O salto tecnológico traz o salto social. A cidade de São Paulo entra na sua corrida desenfreada para se transformar na “Cidade que Mais Cresce no Mundo”. As escolas se aprimoram, novos cursos são abertos, o ensino público é da melhor qualidade, o atendimento à saúde vê surgir as majestosas instalações da Santa Casa, o interior é beneficiado pelo progresso, com as principais cidades oferecendo condições de vida equivalentes às da capital, e o Porto de Santos se torna o mais importante e moderno do País.

A Revolução de 1930 leva à ruptura da ordem política, coloca Getúlio Vargas como ditador e, por erro de visão, entrega São Paulo aos chamados “tenentes”, que não tinham a menor noção do que acontecia no Estado, mas não queriam São Paulo na condição de liderança em que estava fazia mais de 50 anos.

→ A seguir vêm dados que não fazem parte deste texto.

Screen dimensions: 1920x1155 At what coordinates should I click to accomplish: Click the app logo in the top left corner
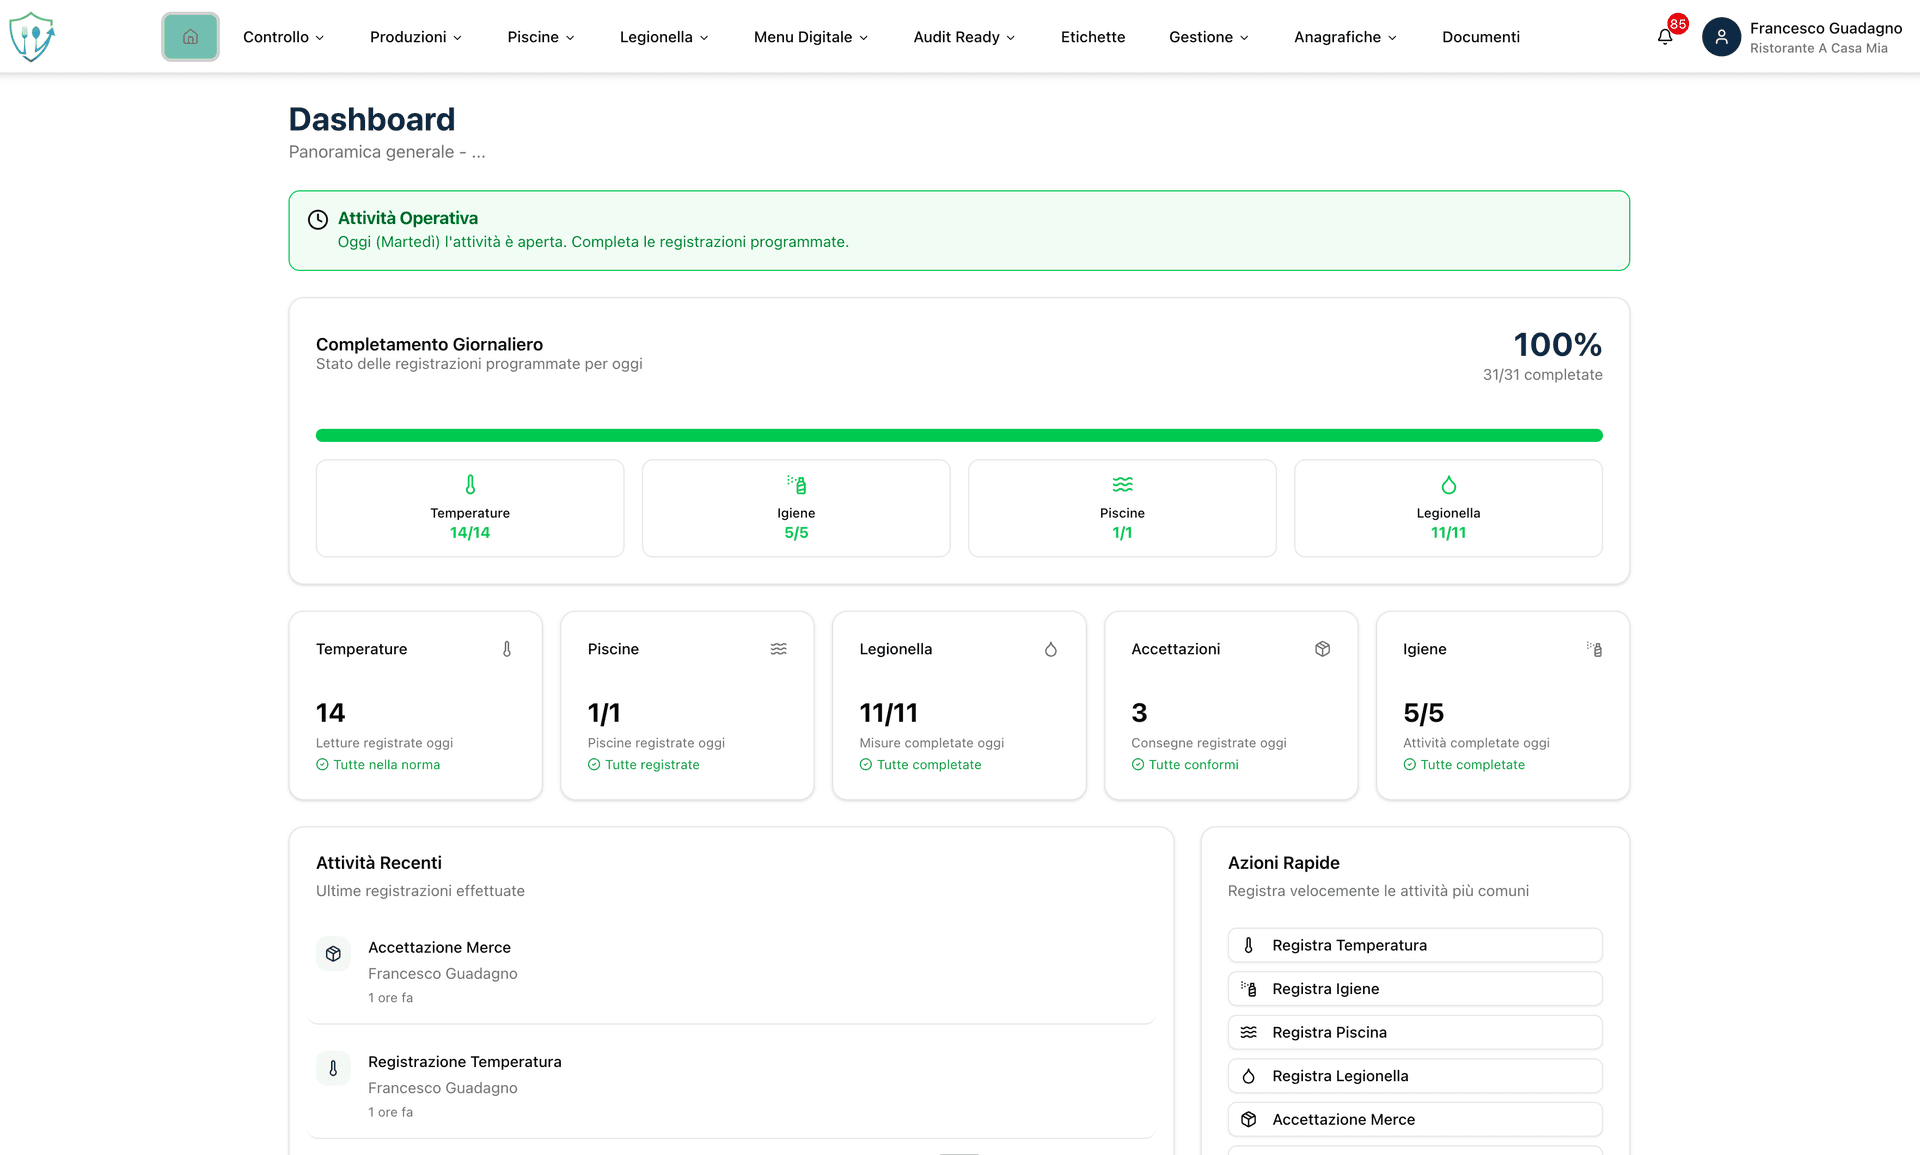click(x=32, y=36)
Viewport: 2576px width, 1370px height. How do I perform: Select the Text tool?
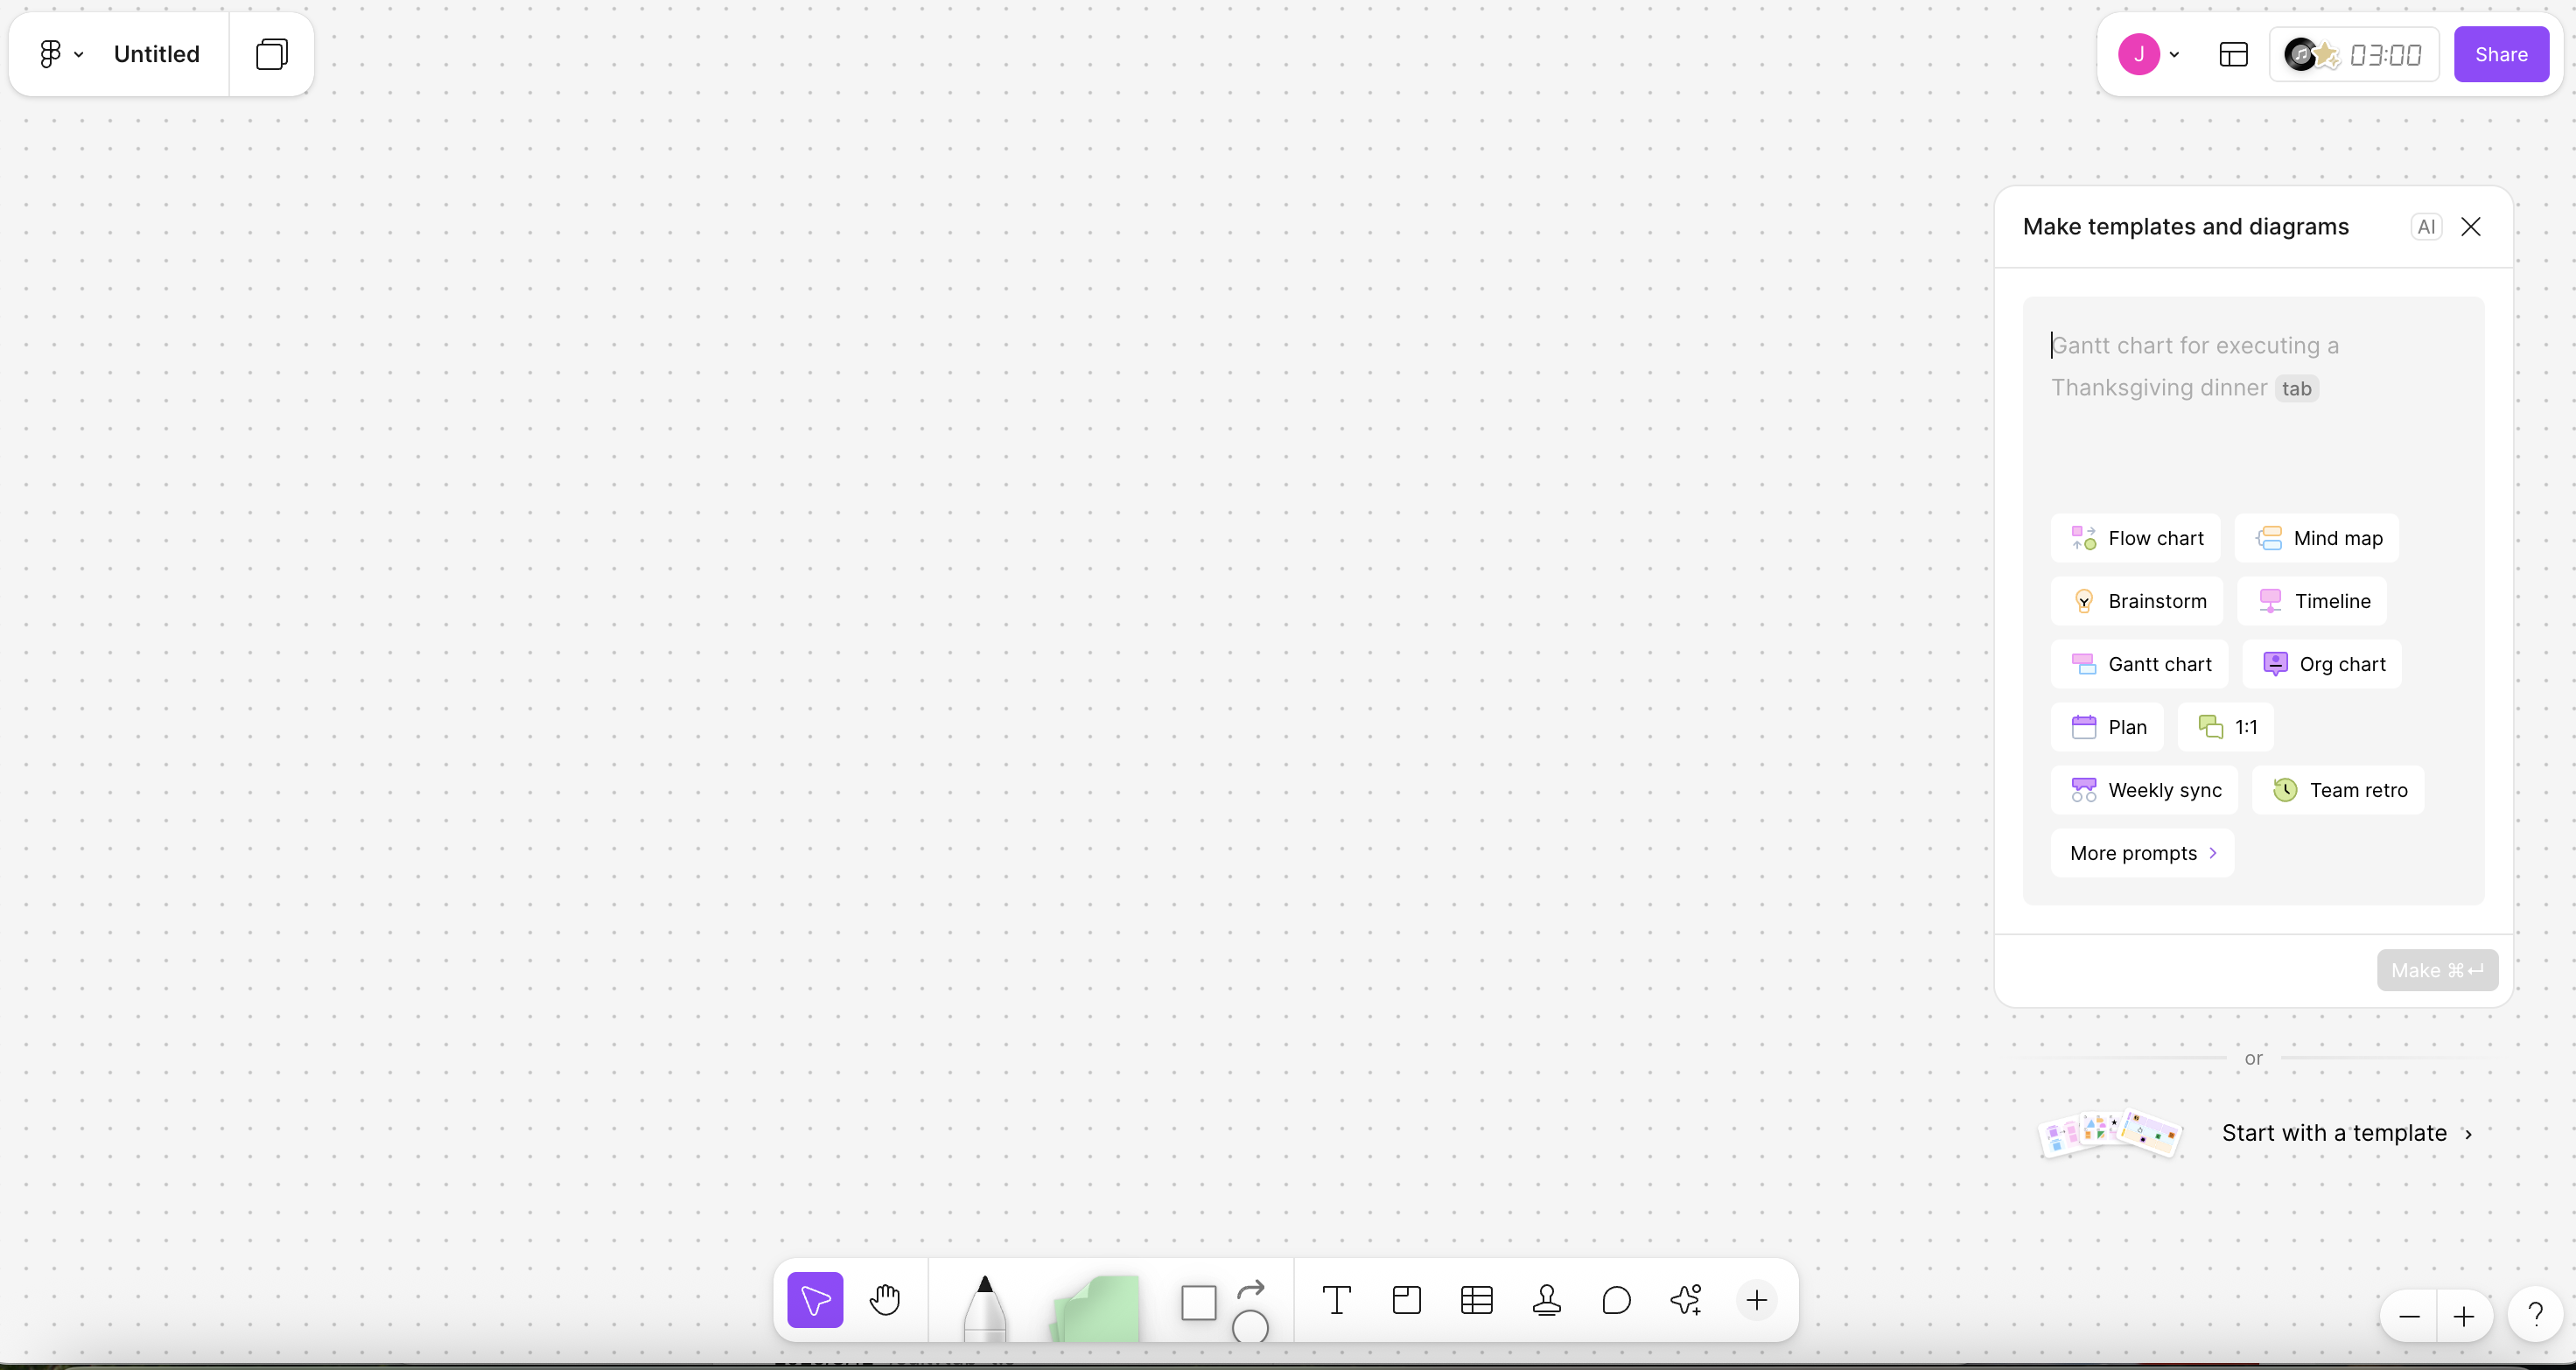coord(1336,1299)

1932 começa a tomar forma neste momento. Os paulistas se sentem ameaçados pela postura dos “tenentes” e reagem como podem. Sem serem ouvidos, começam a se manifestar nas ruas, nas agremiações, nos jornais, etc. O movimento toma vulto, empurrado por ações equivocadas adotadas em relação à administração do Estado.

Ao se sentir realmente desprezada, a população, puxada pela burguesia, acelera os protestos, até a situação atingir um patamar insustentável, que deságua no movimento armado de 9 de julho de 1932. Em outubro, São Paulo foi derrotado no campo de batalha. Parte importante de suas lideranças foi exilada. O Estado foi militarmente ocupado. 

Mas Getúlio Vargas era um homem inteligente, com um projeto de industrialização para o Brasil. A única forma de realizá-lo era por meio dos paulistas. Em 1933, nomeia Armando de Salles Oliveira Interventor no Estado, anistia os exilados e se aproxima, com Roberto Simonsen, dos industriais paulistas.

Em 1934, São Paulo dá ao Brasil a Universidade de São Paulo. Muito mais importante do que a Constituição votada naquele ano ou mesmo do que todas as demais constituições que vigoraram no Brasil, a USP começa a formar líderes políticos e empresariais com cultura, preparo e capacidade profissional muito acima do que se via até então.

De lá até os dias de hoje, os ideais da Revolução de 1932 imprimiram cada vez com mais força sua marca na vida nacional. Foi e continua sendo uma trajetória acidentada e difícil, mas o estado democrático de Direito que o País vive desde meados dos anos 1980 mostra sua vitalidade, inclusive neste momento dramático da vida nacional, quando os valores do Brasil arcaico ameaçam retardar o progresso social da nação.

1932 quer dizer democracia, meritocracia, competência, capacidade de ação e de superação, entrega, respeito à lei, ao próximo e aos valores maiores que fazem e viabilizam uma nação. Por isso, a Revolução de 1932 está mais viva do que nunca no peito de todos os brasileiros indignados com o que fizeram com o País.

* É PROVEDOR DA SANTA CASA DE MISERICÓRDIA DE SÃO PAULO E SECRETÁRIO-GERAL DA ACADEMIA PAULISTA DE LETRAS (APL).